Recorded information:
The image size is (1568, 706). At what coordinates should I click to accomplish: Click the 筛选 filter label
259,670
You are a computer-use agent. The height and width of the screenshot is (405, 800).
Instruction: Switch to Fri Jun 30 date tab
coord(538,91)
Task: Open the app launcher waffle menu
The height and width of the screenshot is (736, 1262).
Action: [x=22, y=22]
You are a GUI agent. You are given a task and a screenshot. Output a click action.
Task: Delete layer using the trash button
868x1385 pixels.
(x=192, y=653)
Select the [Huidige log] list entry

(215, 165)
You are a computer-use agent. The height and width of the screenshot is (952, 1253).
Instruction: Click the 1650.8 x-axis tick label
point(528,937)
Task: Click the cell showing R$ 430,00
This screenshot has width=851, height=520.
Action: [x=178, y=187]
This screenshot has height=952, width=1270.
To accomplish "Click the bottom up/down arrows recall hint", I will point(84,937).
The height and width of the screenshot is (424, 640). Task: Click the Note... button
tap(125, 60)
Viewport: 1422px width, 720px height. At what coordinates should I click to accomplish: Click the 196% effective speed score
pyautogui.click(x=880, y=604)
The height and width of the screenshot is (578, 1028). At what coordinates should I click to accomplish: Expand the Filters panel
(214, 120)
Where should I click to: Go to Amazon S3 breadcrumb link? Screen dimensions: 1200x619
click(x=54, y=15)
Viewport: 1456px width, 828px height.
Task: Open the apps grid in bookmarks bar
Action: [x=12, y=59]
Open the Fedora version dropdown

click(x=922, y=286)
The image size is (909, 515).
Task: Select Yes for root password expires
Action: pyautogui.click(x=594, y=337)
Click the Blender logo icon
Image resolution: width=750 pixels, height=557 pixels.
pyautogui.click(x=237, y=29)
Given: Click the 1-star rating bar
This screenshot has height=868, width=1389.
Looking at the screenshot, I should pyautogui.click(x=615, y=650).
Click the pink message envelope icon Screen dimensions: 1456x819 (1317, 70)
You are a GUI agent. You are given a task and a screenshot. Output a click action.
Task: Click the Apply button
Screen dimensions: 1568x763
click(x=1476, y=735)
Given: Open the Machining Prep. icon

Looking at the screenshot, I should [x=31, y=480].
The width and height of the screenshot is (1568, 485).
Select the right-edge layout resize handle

Written exercise:
Reproduce the records verbatim, starting at the line that contains "Task: Open the app launcher waffle menu" and ending after the line that contains "Action: [x=178, y=187]", including both of those lines.

The reply:
Task: Open the app launcher waffle menu
The height and width of the screenshot is (736, 1262).
Action: [x=22, y=22]
You are a GUI agent. You are given a task and a screenshot. Output a click action.
Task: Delete layer using the trash button
868x1385 pixels.
(x=192, y=653)
Select the [Huidige log] list entry

(215, 165)
You are a computer-use agent. The height and width of the screenshot is (952, 1253).
Instruction: Click the 1650.8 x-axis tick label
point(528,937)
Task: Click the cell showing R$ 430,00
This screenshot has width=851, height=520.
Action: [x=178, y=187]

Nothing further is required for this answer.